首先,数字化转型能加快“专精特新”企业内部知识、技术、资金、信息及人才等各类创新资源的有效整合,进而促进企业创新效率的提高。资源基础理论认为,企业所拥有的独特资源是其长期竞争优势的根本所在,合理利用自身资源能有效为其发展赋能。数字化转型能通过资源配置促进创新资源利用效率的提高[19],让企业能用较少的投入实现较高的创新产出,促进其核心技术的研发,增强其业务“特色化”“精细化”程度,从而实现自身创新效率的不断增长。
其次,“新颖化”的特征使得专精特新企业需要及时、准确地获取信息,而数字化转型能帮助其建立畅通的信息沟通机制,信息交互大大增强了企业内部信息的互联互通性[20],给予经营管理者以重要参考。同时,信息技术的发展则让企业与同行、供应商、消费者等多方主体形成信息共享网络,减少了信息传递时间,降低了信息失真概率,规避了可见风险,给企业发展带来更多正向的信息反馈。这有利于企业在市场竞争中占得先机,倒逼其主动开展探索性创新活动,促进研究成果的高效转化,进而推动创新效率的提升[21]。
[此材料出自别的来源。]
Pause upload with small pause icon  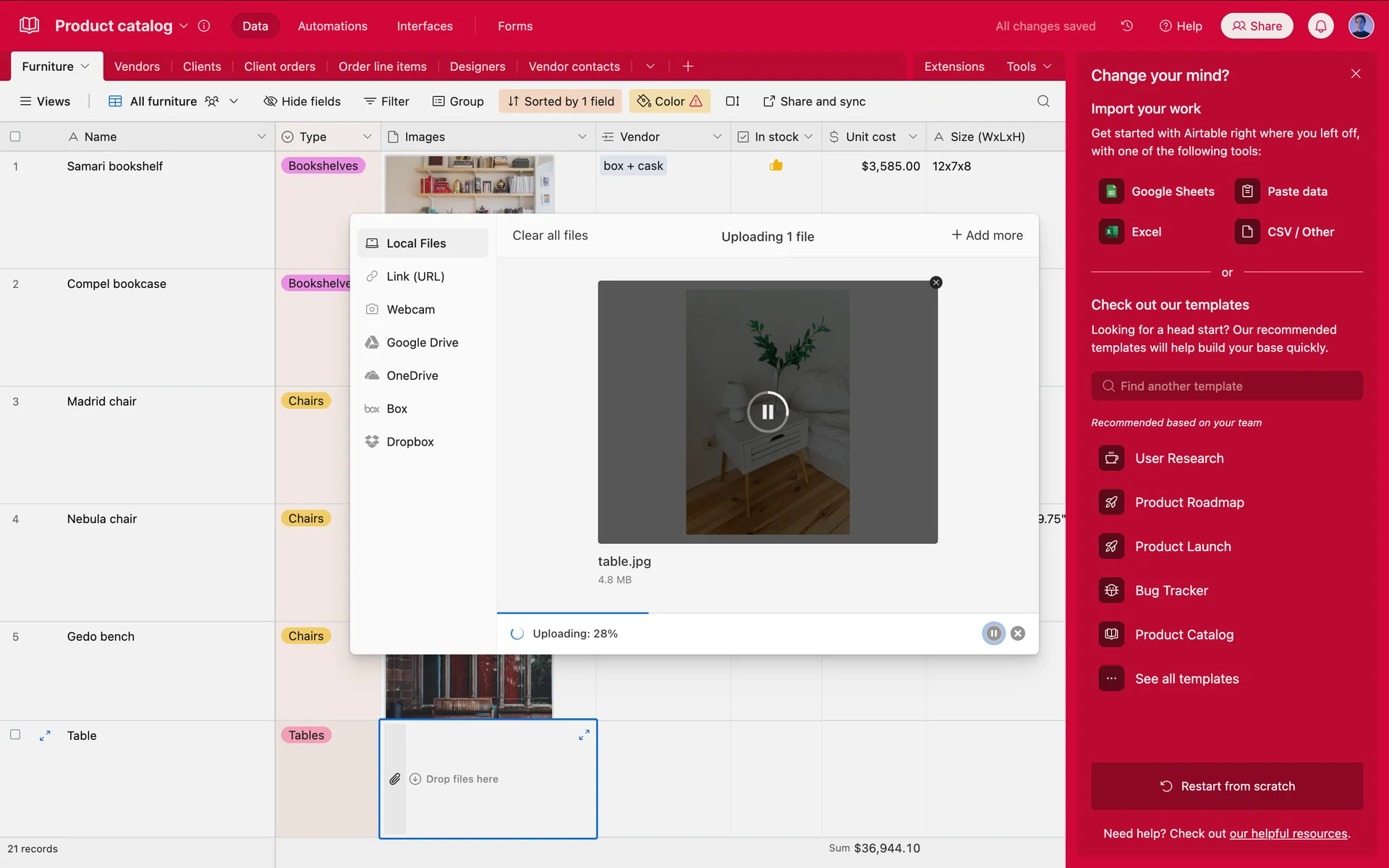click(x=993, y=634)
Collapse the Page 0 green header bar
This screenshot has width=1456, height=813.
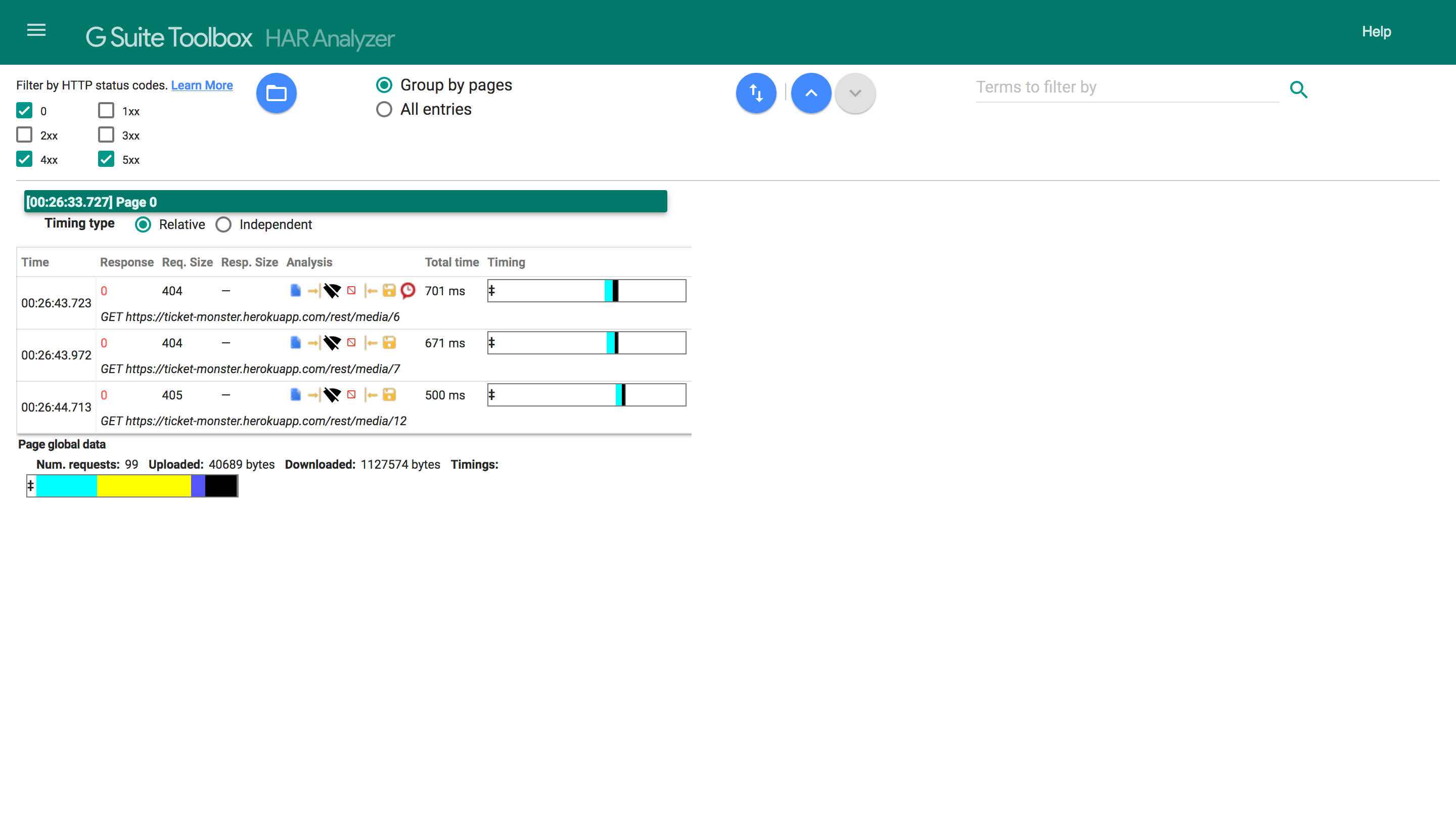pos(345,202)
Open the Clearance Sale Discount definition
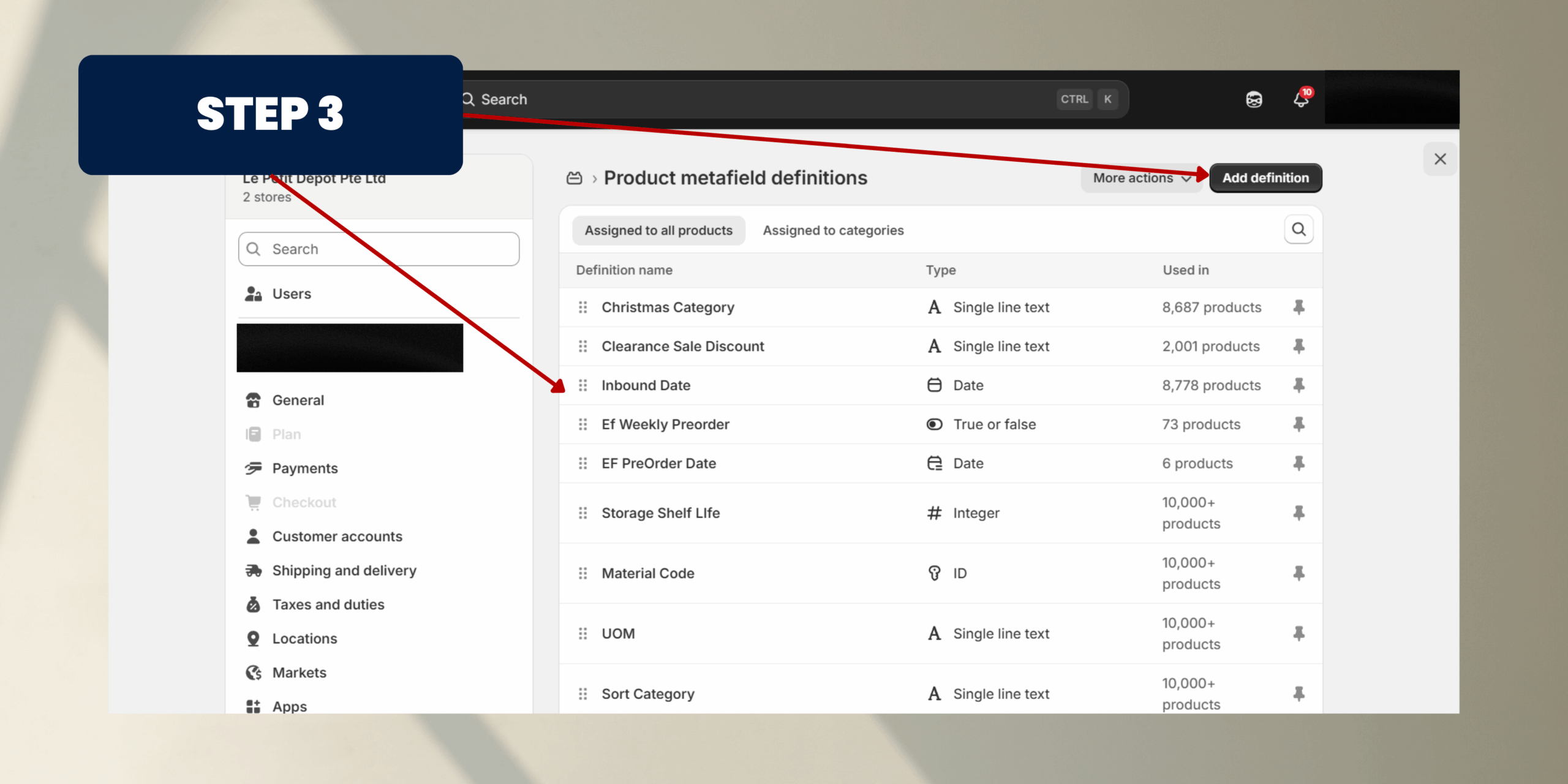Screen dimensions: 1568x784 point(682,346)
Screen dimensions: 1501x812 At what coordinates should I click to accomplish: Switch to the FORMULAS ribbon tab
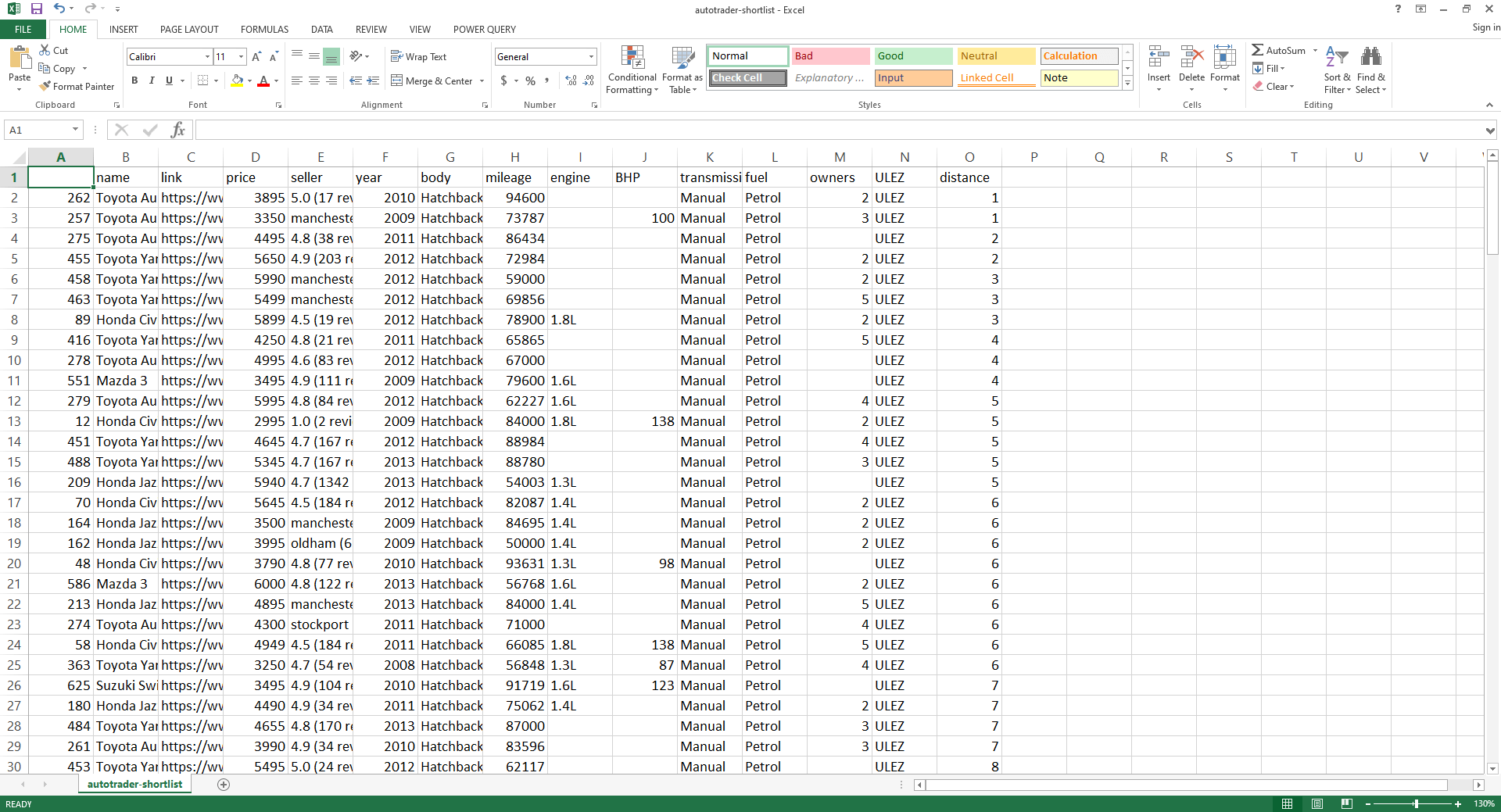[x=263, y=29]
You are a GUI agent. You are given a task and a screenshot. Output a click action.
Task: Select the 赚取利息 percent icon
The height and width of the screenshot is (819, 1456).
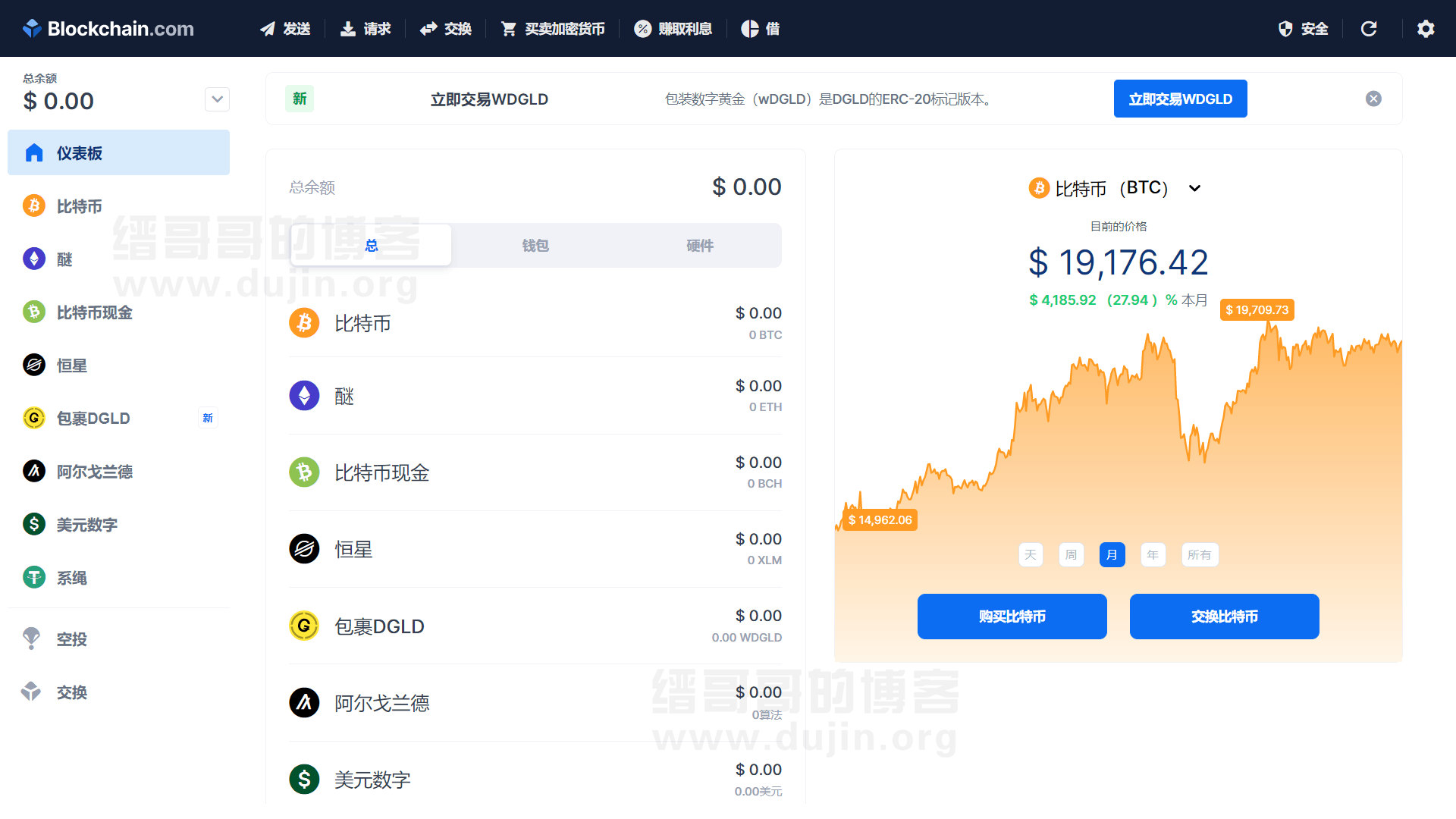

最后,“专精特新”企业的“专业化”发展离不开相关专业人才的发力。数字化转型升级能优化企业的人力资本结构,解放内部研发人员,吸引更多高精尖人才的加入[22];数字技术的运用在替代重复性低收益工作的同时,也无形中促进了创新的知识累积与内化[23],进一步增强了研发人员的创新能力,激发了其创新积极性。在这个过程中,企业能通过数字化转型进一步降低单位创新成本,节约资金支出以扩大创新覆盖面,拓宽创新边际,从而推动企业转型升级,提升创新效率。
基于上述分析,本文提出如下假设:
H1:数字化转型对“专精特新”中小企业的创新效率存在正向促进作用。
2. 融资约束水平的中介作用
作为中小企业的引领者,“专精特新”企业“融资难、融资贵、融资不稳”是其最为突出的问题。“专精特新”企业大多为处于成长期的科创型企业,研发投入高,产品进入市场的周期长,导致很难获得中长期融资。相关研究指出,“专精特新”企业的融资难题,主要与“信用等级低、缺乏有效抵质押物、金融产品匹配度低”等因素相关[24]。总结而言,社会信任机制的缺位是“专精特新”企业难获融资的关键之一。
数字经济时代,信息资源成为左右企业创新发展的重要角色。当下,数字化转型能够利用自身技术优势,通过降低信息不对称程度、促进信号传递及加大信息披露力度来减轻融资约束程度,促进自身创新效率的逐步提升。
从信息不对称的角度来看,数字化转型的价值主要体现为缓解企业内外部信息的不对称性。信息不对称理论认为,各类信息掌握在不同的利益相关者手中,相互之间缺乏信息交换的渠道,进而形成“数据孤岛”,对企业的资本运作产生影响。数字化转型的开展能够打破信息壁垒,化解双方的信息失真,增强外部投资者对于企业的投资信心。对于企业一方,数字化转型能够大幅度提高“专精特新”企业与资本市场间信息交换的效率,降低企业的信息搜集成本和交易成本[25],从而扩大企业获得融资的可能性。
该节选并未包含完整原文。